Il club per il quale fa il tifo lo ha "bandito" a vita dal proprio stadio, ma Averof Pantelli, il tifoso del Tottenham che si è reso autore del lancio di una buccia di banana in campo all'indirizzo del calciatore dell'Arsenal Pierre-Emerick Aubameyang dopo che l'attaccante del Gabon aveva segnato dal dischetto il centro dell'1-0 nel corso della partita giocata tra Gunners e Spurs all'Emirates Stadium, non ci sta. Il 57enne originario di Norwich, padre di tre figli, ha cercato di giustificarsi dopo il polverone sollevato dal suo gesto, avvenuto al decimo minuto di gioco del North London derby, terminato 4-2 per l'Arsenal. Alla sconfitta, Pantelli ha dovuto sommare la coda legale. L'autore del lancio della buccia di banana, infatti, era stato immediatamente individuato dalla Polizia, allontanato dallo stadio e arrestato. Il tifoso del Tottenham ha però ribadito che il suo è stato solo un gesto figlio di una leggerezza, ma non di una vena razzista: “Le mie origini sono greco-cipriote, posso garantire al 100% che non sono un razzista – le parole del tifoso degli Spurs, riportate dal Mirror - giuro sulle vite dei miei figli che non sono quel tipo di persona”. Ora gli toccherà dimostrarlo ai giudici. Intanto il Tottenham, che aveva assicurato pugno duro contro il suo tifoso, ha posto un veto a tempo indeterminato sulla presenza del 57enne sugli spalti in occasione delle partite degli Spurs.

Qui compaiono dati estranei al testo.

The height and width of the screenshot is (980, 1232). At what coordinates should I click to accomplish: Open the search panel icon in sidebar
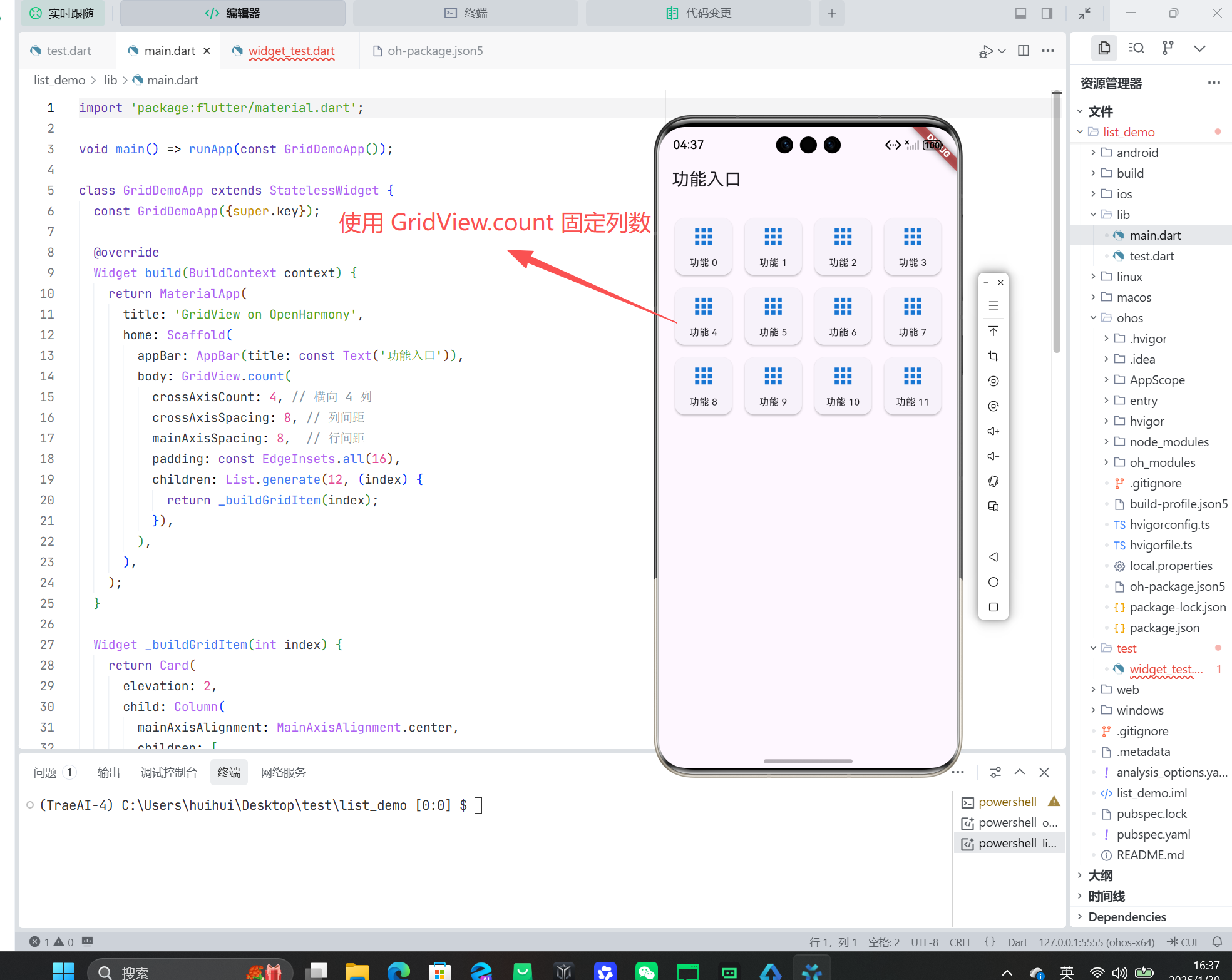coord(1136,48)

Lancio di buccia di banana verso Aubameyang, le scuse di Averof Pantell

Al gesto che l'aveva visto suo malgrado protagonista, Aubameyang aveva risposto postando sui social una foto che lo ritraeva intento ad osservare con occhi quasi increduli la tribuna dalla quale proveniva la buccia incriminata. Immagine accompagnata da una semplice didascalia: “Perché l’uomo continua a fare così?”. Ai poliziotti, Pantelli ha spiegato quindi di aver trovato la buccia di banana già scartata sugli spalti e di averla gettata sul terreno di gioco senza pensare alle implicazioni razziali di ciò che stava facendo. "Senza pensarci – le sue parole - ho preso questa buccia di banana e l'ho lanciata sul bordo del campo. Non l'ho lanciata verso i calciatori. Era solo sul bordo del campo. È totalmente fuori dal mio modo di essere, non pensavo alle connotazioni razziste”. La prossima partita da giocare per Pantelli è ora fissata per il 31 dicembre: in quella data il tifoso degli Spurs sarà ascoltato dai giudici del tribunale di Highbury Corner. Nell'attesa, restano in sottofondo le sue scuse: "Mi scuso se ho offeso qualcuno di entrambi i club, in particolare il Tottenham: ho fatto un grosso errore e sono sinceramente dispiaciuto per questo”.